%%

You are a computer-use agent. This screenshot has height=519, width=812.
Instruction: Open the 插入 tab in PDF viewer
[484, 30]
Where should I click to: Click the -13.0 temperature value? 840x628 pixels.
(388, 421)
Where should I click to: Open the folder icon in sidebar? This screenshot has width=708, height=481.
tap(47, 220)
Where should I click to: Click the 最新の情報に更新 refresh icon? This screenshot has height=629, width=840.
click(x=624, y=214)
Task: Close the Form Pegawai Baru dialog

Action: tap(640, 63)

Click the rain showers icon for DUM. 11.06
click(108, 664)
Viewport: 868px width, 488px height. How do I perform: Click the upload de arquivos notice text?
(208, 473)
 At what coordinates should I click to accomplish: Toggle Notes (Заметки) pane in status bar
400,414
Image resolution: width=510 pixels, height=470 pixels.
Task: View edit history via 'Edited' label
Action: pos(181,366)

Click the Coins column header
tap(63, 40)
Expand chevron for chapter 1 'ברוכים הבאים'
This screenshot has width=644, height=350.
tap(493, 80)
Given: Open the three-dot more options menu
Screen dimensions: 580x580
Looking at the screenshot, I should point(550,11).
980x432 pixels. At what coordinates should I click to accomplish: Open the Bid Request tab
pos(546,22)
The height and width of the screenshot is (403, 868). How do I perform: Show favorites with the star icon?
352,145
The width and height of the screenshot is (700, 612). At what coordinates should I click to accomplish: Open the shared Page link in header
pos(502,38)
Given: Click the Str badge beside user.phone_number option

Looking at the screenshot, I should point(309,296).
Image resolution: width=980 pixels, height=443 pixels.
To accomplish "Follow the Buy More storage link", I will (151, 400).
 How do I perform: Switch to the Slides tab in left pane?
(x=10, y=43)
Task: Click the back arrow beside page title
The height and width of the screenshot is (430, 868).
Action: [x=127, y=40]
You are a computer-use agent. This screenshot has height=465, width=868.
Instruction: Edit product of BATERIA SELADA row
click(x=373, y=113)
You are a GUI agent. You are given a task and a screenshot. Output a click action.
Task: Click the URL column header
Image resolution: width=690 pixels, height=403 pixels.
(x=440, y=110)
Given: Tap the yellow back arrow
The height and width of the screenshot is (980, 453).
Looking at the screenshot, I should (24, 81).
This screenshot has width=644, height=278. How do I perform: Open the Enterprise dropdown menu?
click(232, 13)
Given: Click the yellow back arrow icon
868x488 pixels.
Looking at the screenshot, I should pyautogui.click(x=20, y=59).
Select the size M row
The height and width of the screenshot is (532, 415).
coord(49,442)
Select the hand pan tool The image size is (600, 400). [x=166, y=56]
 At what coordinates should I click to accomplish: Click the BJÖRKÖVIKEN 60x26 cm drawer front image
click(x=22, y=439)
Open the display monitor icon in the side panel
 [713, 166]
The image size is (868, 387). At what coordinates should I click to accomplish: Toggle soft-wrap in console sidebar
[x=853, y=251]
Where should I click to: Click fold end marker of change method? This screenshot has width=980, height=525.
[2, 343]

%%

Whenever the word "yellow" appears in a line of the listing, report that line.

## Output below
Given: Tap the yellow back arrow
Given: Click the yellow back arrow icon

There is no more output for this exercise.